* start Information given *

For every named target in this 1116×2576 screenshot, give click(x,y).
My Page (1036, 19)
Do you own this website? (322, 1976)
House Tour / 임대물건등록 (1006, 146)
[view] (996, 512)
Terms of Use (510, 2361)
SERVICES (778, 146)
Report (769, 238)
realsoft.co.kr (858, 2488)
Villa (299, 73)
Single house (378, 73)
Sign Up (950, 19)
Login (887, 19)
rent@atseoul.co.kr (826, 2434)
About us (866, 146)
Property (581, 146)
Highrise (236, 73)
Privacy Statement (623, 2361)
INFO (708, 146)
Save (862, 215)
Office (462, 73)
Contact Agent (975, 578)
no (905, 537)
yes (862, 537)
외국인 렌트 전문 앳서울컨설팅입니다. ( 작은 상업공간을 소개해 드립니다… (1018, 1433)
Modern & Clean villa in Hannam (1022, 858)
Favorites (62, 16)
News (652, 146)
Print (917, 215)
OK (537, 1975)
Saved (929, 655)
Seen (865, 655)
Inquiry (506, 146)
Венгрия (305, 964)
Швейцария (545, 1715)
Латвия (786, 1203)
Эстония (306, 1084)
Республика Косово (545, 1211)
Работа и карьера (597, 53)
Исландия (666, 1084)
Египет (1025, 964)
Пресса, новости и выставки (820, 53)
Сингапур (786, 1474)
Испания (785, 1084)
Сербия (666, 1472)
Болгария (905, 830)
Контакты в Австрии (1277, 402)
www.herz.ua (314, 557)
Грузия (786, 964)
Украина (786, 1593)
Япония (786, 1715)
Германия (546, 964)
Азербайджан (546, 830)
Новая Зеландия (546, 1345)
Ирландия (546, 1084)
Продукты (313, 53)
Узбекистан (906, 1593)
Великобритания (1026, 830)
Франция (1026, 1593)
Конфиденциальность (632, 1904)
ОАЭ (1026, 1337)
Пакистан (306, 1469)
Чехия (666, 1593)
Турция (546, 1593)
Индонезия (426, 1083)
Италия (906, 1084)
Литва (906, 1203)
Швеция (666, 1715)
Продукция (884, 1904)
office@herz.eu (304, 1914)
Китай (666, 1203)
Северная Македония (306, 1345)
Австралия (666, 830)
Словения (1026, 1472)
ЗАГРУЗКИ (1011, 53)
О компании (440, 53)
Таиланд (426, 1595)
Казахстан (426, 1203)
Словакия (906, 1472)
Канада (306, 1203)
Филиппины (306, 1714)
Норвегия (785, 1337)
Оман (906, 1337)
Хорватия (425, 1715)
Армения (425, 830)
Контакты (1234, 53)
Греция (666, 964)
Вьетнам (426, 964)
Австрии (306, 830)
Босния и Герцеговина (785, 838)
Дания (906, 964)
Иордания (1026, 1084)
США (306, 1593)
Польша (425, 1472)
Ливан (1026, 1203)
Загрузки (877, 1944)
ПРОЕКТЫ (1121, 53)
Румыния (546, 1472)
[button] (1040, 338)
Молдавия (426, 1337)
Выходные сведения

* end Information given *

Objective - Copy all of the records above word for word, keeping every line unchanged.

In response -
For every named target in this 1116×2576 screenshot, give click(x,y).
My Page (1036, 19)
Do you own this website? (322, 1976)
House Tour / 임대물건등록 (1006, 146)
[view] (996, 512)
Terms of Use (510, 2361)
SERVICES (778, 146)
Report (769, 238)
realsoft.co.kr (858, 2488)
Villa (299, 73)
Single house (378, 73)
Sign Up (950, 19)
Login (887, 19)
rent@atseoul.co.kr (826, 2434)
About us (866, 146)
Property (581, 146)
Highrise (236, 73)
Privacy Statement (623, 2361)
INFO (708, 146)
Save (862, 215)
Office (462, 73)
Contact Agent (975, 578)
no (905, 537)
yes (862, 537)
외국인 렌트 전문 앳서울컨설팅입니다. ( 작은 상업공간을 소개해 드립니다… (1018, 1433)
Modern & Clean villa in Hannam (1022, 858)
Favorites (62, 16)
News (652, 146)
Print (917, 215)
OK (537, 1975)
Saved (929, 655)
Seen (865, 655)
Inquiry (506, 146)
Венгрия (305, 964)
Швейцария (545, 1715)
Латвия (786, 1203)
Эстония (306, 1084)
Республика Косово (545, 1211)
Работа и карьера (597, 53)
Исландия (666, 1084)
Египет (1025, 964)
Пресса, новости и выставки (820, 53)
Сингапур (786, 1474)
Испания (785, 1084)
Сербия (666, 1472)
Болгария (905, 830)
Контакты в Австрии (1277, 402)
www.herz.ua (314, 557)
Грузия (786, 964)
Украина (786, 1593)
Япония (786, 1715)
Германия (546, 964)
Азербайджан (546, 830)
Новая Зеландия (546, 1345)
Ирландия (546, 1084)
Продукты (313, 53)
Узбекистан (906, 1593)
Великобритания (1026, 830)
Франция (1026, 1593)
Конфиденциальность (632, 1904)
ОАЭ (1026, 1337)
Пакистан (306, 1469)
Чехия (666, 1593)
Турция (546, 1593)
Индонезия (426, 1083)
Италия (906, 1084)
Литва (906, 1203)
Швеция (666, 1715)
Продукция (884, 1904)
office@herz.eu (304, 1914)
Китай (666, 1203)
Северная Македония (306, 1345)
Австралия (666, 830)
Словения (1026, 1472)
ЗАГРУЗКИ (1011, 53)
О компании (440, 53)
Таиланд (426, 1595)
Казахстан (426, 1203)
Словакия (906, 1472)
Канада (306, 1203)
Филиппины (306, 1714)
Норвегия (785, 1337)
Оман (906, 1337)
Хорватия (425, 1715)
Армения (425, 830)
Контакты (1234, 53)
Греция (666, 964)
Вьетнам (426, 964)
Австрии (306, 830)
Босния и Герцеговина (785, 838)
Дания (906, 964)
Иордания (1026, 1084)
США (306, 1593)
Польша (425, 1472)
Ливан (1026, 1203)
Загрузки (877, 1944)
ПРОЕКТЫ (1121, 53)
Румыния (546, 1472)
[button] (1040, 338)
Молдавия (426, 1337)
Выходные сведения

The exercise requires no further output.